L’Altopiano in “rogazione” per la buona riuscita della semina. Preghiere e riti (VIDEO)
E’ tempo di rogazioni, un’usanza ritenuta scomparsa ma che il mondo agricolo ha riportato alla luce. In questi giorni sono in atto i riti propiziatori cattolici, con preghiere, atti di penitenza e processioni per invocare la buona riuscita delle semine. E’ significativa nel Vicentino soprattutto la grande rogazione sull’Altopiano, in corso da questa mattina, con lo scambio delle uova dipinte e delle coroncine di fiori tra ragazzi e ragazze. Prossimo appuntamento, tra i più noti in provincia, domani a Vicenza (Anconetta) alle ore 20 in stradone dei Nicolosi all’azienda agricola Pontarin Gaetano ed a Montegalda alle 20.30 in via Roi all’azienda agricola Brunello.

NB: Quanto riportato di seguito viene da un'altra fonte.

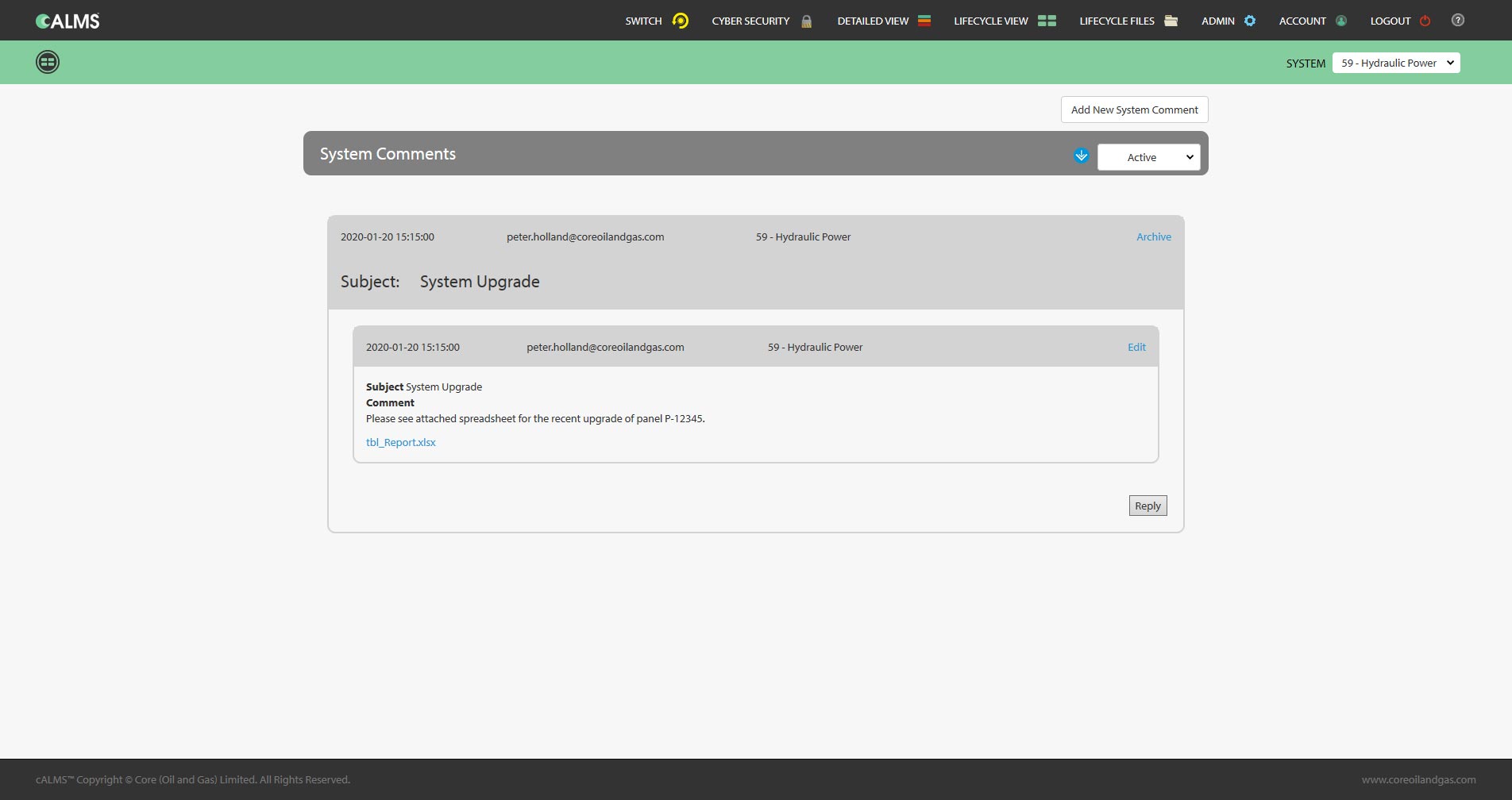Click the round dashboard icon in green bar
This screenshot has width=1512, height=800.
[x=48, y=62]
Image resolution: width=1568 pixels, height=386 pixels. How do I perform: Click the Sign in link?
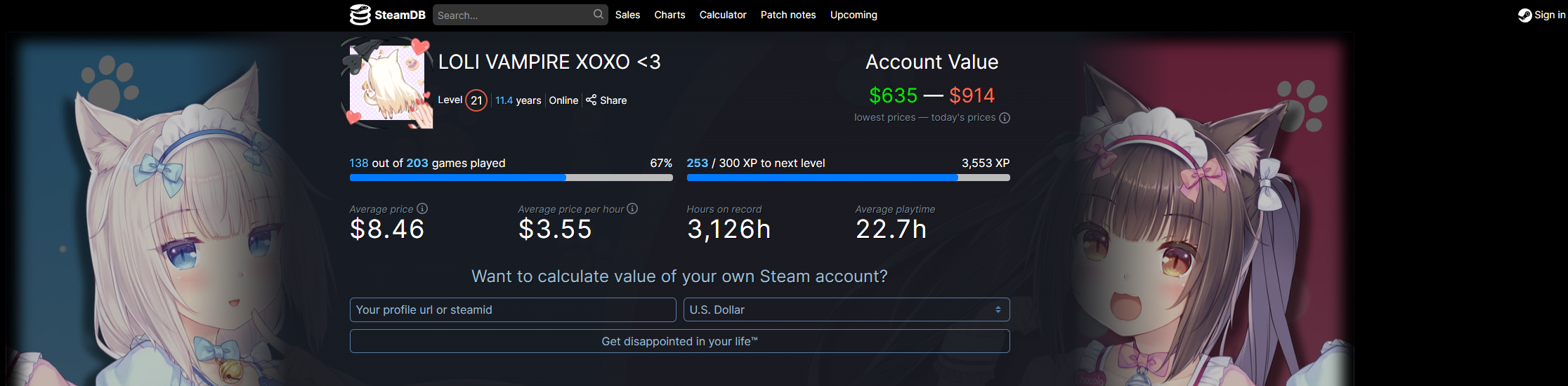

“Le rogazioni sono delle preghiere di supplica e propiziatorie per ottenere dei buoni raccolti. Il termine prende origine dal verbo latino rogare, ovvero pregare ripetutamente. Il rito stava scomparendo – commentano il presidente provinciale di Coldiretti Vicenza Martino Cerantola ed il direttore Roberto Palù – ma le avversità atmosferiche sempre più imprevedibili hanno sollecitato agricoltori e credenti a riscoprire questa usanza”. L’usanza prevede dei rituali precisi, che fanno comprendere come l’agricoltura sia in grado di spaziare tra usanze ed innovazione, senza mai dimenticare le proprie origini e di ringraziare Dio per la terra affidata in custodia proprio agli agricoltori. “Oltre alle invocazioni servono dei rami di ontano che, scorticati, diventano legno bianco per fare delle croci da mettere all’inizio di ogni campo. Rispettiamo cosi gli insegnamenti della civiltà contadina” aggiunge Enzo Gambin, direttore dell’associazione dei produttori di olio d’oliva animatore al Frantoio Redoro. “Per tenere lontane siccità, grandine ed ogni altro disastro, ma anche come benedizione per le semine” precisa Paola Ballardin funzionaria di Coldiretti Vicenza.
Un tempo l’evento durava tre giorni, con processioni da un capitello all’altro e la solennità dei paramenti, chierichetti e candele. Venivano recitate le litanie dedicate: “Signore, liberaci dai fulmini e dalla tempesta”. E se le campagne erano secche, il vescovo invitava sacerdoti e fedeli ad un pellegrinaggio “ad petendam pluviam”, per invocare la pioggia. “Siamo orgogliosi di riuscire a far rivivere queste tradizioni – concludono Cerantola e Palù – che rappresentano chiaramente la capacità del mondo agricolo di essere trasversale, passando dall’innovazione alla tradizione, senza perdere mai di vista le proprie radici cristiane”.